___ SUPPLIED ENTRIES
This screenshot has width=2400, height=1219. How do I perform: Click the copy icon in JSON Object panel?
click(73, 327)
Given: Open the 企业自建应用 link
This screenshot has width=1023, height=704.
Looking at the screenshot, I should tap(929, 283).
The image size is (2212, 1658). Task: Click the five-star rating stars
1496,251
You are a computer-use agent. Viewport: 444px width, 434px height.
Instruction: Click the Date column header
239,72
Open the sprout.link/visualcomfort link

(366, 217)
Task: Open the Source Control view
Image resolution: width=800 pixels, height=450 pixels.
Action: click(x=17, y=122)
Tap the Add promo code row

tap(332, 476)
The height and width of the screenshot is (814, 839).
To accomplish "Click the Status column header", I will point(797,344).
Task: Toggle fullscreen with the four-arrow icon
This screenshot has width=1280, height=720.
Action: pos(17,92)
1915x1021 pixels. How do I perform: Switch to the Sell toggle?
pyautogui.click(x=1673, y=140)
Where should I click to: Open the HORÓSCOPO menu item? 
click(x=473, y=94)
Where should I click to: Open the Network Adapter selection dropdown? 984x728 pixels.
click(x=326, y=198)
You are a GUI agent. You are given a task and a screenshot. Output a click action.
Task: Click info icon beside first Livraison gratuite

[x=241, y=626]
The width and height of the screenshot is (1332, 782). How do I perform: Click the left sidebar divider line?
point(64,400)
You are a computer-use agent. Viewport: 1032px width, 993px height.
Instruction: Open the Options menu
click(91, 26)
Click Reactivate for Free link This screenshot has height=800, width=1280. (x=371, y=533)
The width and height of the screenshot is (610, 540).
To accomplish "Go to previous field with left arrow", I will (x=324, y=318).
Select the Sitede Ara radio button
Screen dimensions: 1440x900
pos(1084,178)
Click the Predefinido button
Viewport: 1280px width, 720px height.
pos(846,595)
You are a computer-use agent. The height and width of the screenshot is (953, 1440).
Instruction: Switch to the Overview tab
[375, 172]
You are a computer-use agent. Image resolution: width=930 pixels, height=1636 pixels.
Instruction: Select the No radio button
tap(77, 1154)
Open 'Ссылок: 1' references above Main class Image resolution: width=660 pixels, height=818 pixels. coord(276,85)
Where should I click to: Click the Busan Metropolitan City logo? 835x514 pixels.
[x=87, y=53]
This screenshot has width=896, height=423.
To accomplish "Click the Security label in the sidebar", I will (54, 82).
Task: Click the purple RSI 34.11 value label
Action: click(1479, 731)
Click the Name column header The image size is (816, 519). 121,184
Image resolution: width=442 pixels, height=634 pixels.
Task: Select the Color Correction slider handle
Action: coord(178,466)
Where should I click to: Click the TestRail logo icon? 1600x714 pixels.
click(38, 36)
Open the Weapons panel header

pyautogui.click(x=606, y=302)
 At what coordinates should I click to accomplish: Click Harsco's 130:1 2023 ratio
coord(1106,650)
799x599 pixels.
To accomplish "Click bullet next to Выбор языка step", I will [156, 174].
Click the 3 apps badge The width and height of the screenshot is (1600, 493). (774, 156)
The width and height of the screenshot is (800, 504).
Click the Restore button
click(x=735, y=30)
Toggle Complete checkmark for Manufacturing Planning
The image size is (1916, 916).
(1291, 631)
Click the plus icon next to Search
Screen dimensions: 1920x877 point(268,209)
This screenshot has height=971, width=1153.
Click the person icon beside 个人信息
______
— PROBLEM DETAILS —
Collect, from the material above, every line containing the word "arrow".

— RESULT OF THIS EXERCISE —
Task: Toggle fullscreen with the four-arrow icon
To accomplish "Go to previous field with left arrow", I will (x=324, y=318).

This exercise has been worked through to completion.